In the PENS Report, the in-group utilitarian argument is defended through appeals to the ethics code. In particular, Principle B: Fidelity and Responsibility is used and its tenet that psychologists should be "aware of their professional and scientific responsibilities to society" [, p. 3]. Fidelity and Responsibility here is extrapolated by the PENS Report to "gathering information that can be used in our nation's and other nation's defense." (p. 2). We believe this application of Principle B is particularly idiosyncratic and over-reaching. There are other psychologist "responsibilities to society" in this context that tend to be more compelling, such as the responsibility to avoid participation in activities that could harm society's trust in the discipline. This explicitly utilitarian phrase, moreover, is only a small portion of Principle B, which more thoroughly asserts that psychologists should, "...seek to manage conflicts of interest that could lead to exploitation or harm" (p. 3). This clause, we believe, is far more apt to the present situation, characterizing the ethical dangers of psychologist-involvement in "war-on-terror" interrogations.
In general, any ranking of potential contributions to national security above protections of the most vulnerable human clients (and trust in psychologists as caregivers) is a high risk proposition for psychology as a profession . This is not only an unacceptable ranking of priorities; it is putting highly speculative claims that can never be substantiated above the reality of abuses that have indisputably been witnessed across settings and over multiple occasions, spanning at this point over half a decade. There is no real way to confirm or disconfirm the utilitarian assessment.
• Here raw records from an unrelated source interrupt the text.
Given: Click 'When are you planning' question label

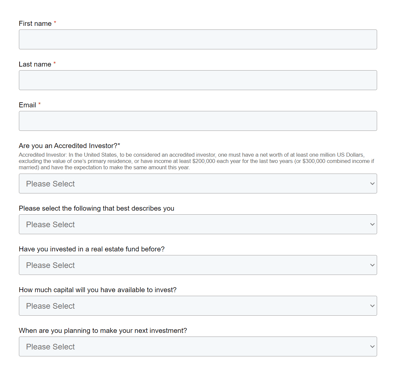Looking at the screenshot, I should pos(103,331).
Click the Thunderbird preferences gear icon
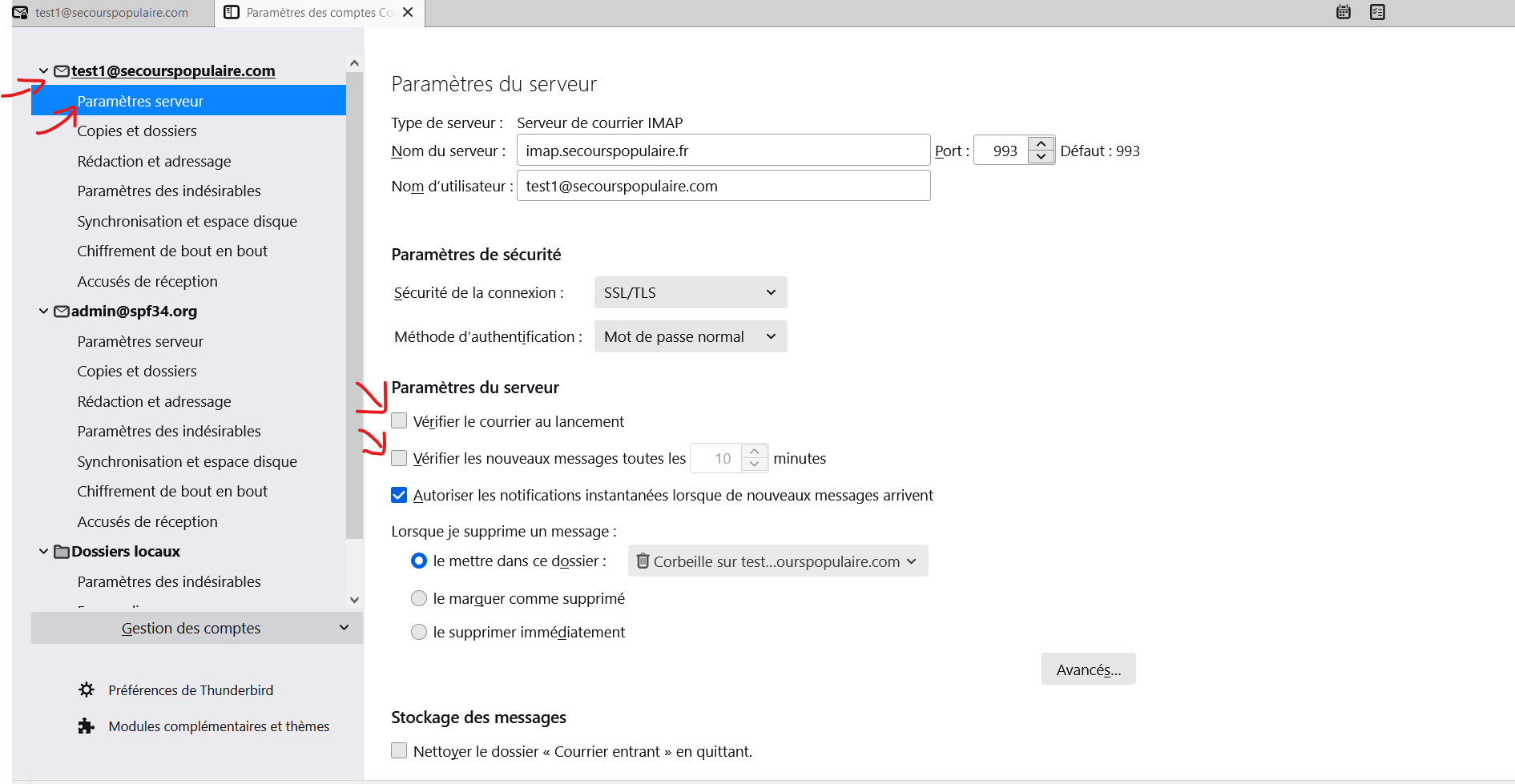1515x784 pixels. point(87,690)
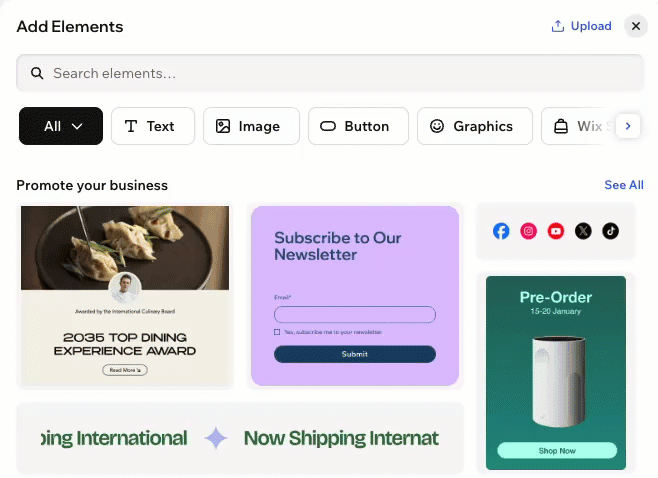Select the Pre-Order product banner thumbnail

tap(556, 372)
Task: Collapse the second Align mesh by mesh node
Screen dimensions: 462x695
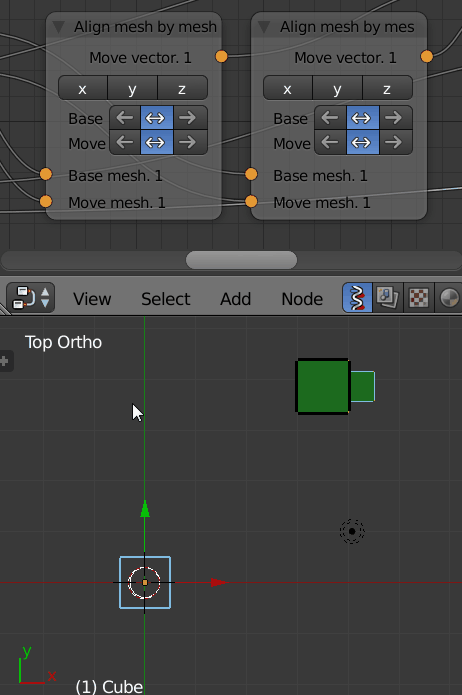Action: (x=264, y=27)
The very nature of these interrogations and the conditions of detention have, however, been widely and repeatedly denounced across much of the world [44, 45]. And many expert political analysts have made sound arguments that they have placed everyone at higher risk for acts of terrorism. At a minimum, utilitarian arguments, to be valid, would need to encompass these unintended side effects of the government activities being aided by psychologists.
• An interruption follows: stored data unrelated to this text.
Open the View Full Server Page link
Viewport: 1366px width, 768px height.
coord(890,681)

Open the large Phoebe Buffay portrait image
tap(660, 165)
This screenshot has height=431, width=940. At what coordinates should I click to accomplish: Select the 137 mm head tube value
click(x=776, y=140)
The truth is that APA interrogation policy has never adequately weighed the radiating international effects of detainee abuse, and their devastating impact on trust. With psychologists actively involved in detainee interrogations, reports of abuse are a threat to the whole profession. The damage to public trust may also be difficult to measure, but it is likely to be considerably more serious than any benefits believed to accrue from this policy. The utilitarian position is better framed as: what is best for the most people is what protects the dignity of the single individual, because the effects of endangering the single individual, to any degree, are far-reaching indeed .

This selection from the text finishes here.